It feels like a violation of sorts to write about sad things during this time of year when we are celebrating the moment the world changed forever, the moment hope came down. While the notion of hope is not lost in the thickness of the sorrows that still cling to us, I recognize that this time of year, for many reasons, presents a heaviness that can’t be ignored.
I should preface all I am to say by clearly stating that these words are my own and I would never assume the responsibility of speaking for my family as a whole. We are each on a different journey and mine, like theirs, is unique.
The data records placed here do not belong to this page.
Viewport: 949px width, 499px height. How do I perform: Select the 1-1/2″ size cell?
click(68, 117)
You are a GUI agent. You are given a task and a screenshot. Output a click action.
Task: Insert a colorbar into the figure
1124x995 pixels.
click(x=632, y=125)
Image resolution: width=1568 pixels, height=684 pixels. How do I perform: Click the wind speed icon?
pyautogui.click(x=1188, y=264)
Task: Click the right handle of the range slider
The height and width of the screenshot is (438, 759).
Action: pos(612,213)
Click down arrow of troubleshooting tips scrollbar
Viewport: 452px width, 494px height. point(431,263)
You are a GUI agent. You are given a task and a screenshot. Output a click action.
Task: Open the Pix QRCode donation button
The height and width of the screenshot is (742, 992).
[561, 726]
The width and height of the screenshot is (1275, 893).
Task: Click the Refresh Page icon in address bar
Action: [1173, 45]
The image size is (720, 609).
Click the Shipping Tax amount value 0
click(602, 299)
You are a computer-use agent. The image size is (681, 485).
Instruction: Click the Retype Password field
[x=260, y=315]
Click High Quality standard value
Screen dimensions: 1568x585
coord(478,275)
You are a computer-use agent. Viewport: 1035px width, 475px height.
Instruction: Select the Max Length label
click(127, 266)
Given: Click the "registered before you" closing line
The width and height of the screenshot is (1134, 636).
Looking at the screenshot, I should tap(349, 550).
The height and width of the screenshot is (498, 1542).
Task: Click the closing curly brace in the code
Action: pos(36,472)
This December marked two years since the death of my brother-in-law Isaac. While December 10th will always be a day of deep sorrow, I found that this year caught me off guard. This December 10th hit me like a freight train. Why? I can’t say. Grief is confusing and suicide is complicated. The week preceding the terrible day brought with it a thick fog of anxiety and sadness. Although many of the reasons are plain: A young widow; three amazing yet fatherless children; the loss of a son, a brother, and a friend, my thoughts were drawn to those who may not have considered themselves particularly “close” to Isaac, but are still treading the waters of grief. My thoughts were drawn to those in this community, in my community, who are still struggling. I count myself among them.
Over the past month I read several blogs, written by people who attended the church Isaac pastored. The blogs were reflections of the sadness, anger, and confusion that still exist two years later. I read a note on a Facebook group from a woman who is still so deeply grieved that she admits hardly being able to speak of him. My heart is with these members of my community. I appreciated their honesty and their courage as they admit struggle and hurt. I grieve with them. On December 10th I was praying for all those who are still walking through this sorrow, those whose faces and names I may not know. Those who feel like they should “be over it” because they “weren’t even that close to him.”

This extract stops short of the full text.